◆ **WHAT THE TASK REQUIRES**: Could you give back every entry below exactly, with the pictures dropped?

_ _ _ _ _

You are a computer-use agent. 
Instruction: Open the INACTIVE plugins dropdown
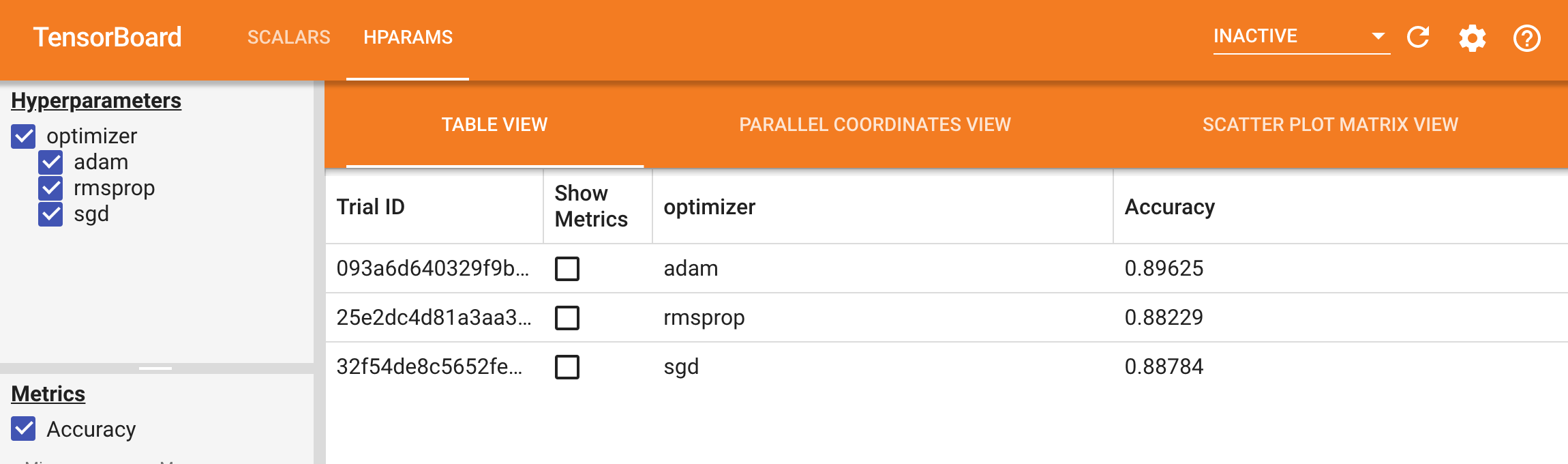[1301, 36]
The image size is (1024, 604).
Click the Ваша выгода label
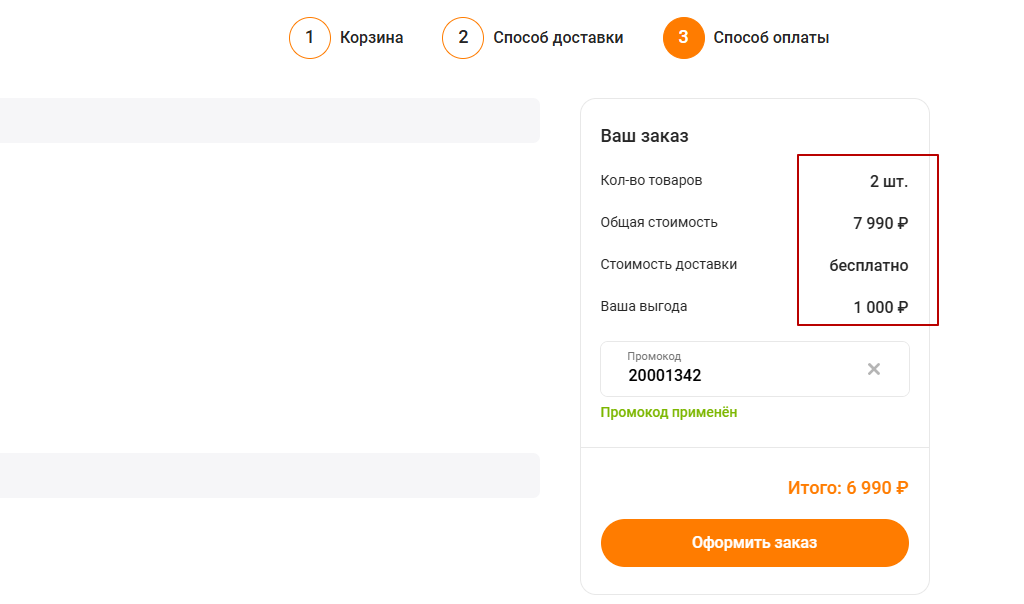[643, 307]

_ _ _ _ _

◆ **RESPONSE TO THIS TASK**:
You are a computer-use agent. 
Instruction: Open the INACTIVE plugins dropdown
[1301, 36]
The image size is (1024, 604).
Click the Ваша выгода label
[643, 307]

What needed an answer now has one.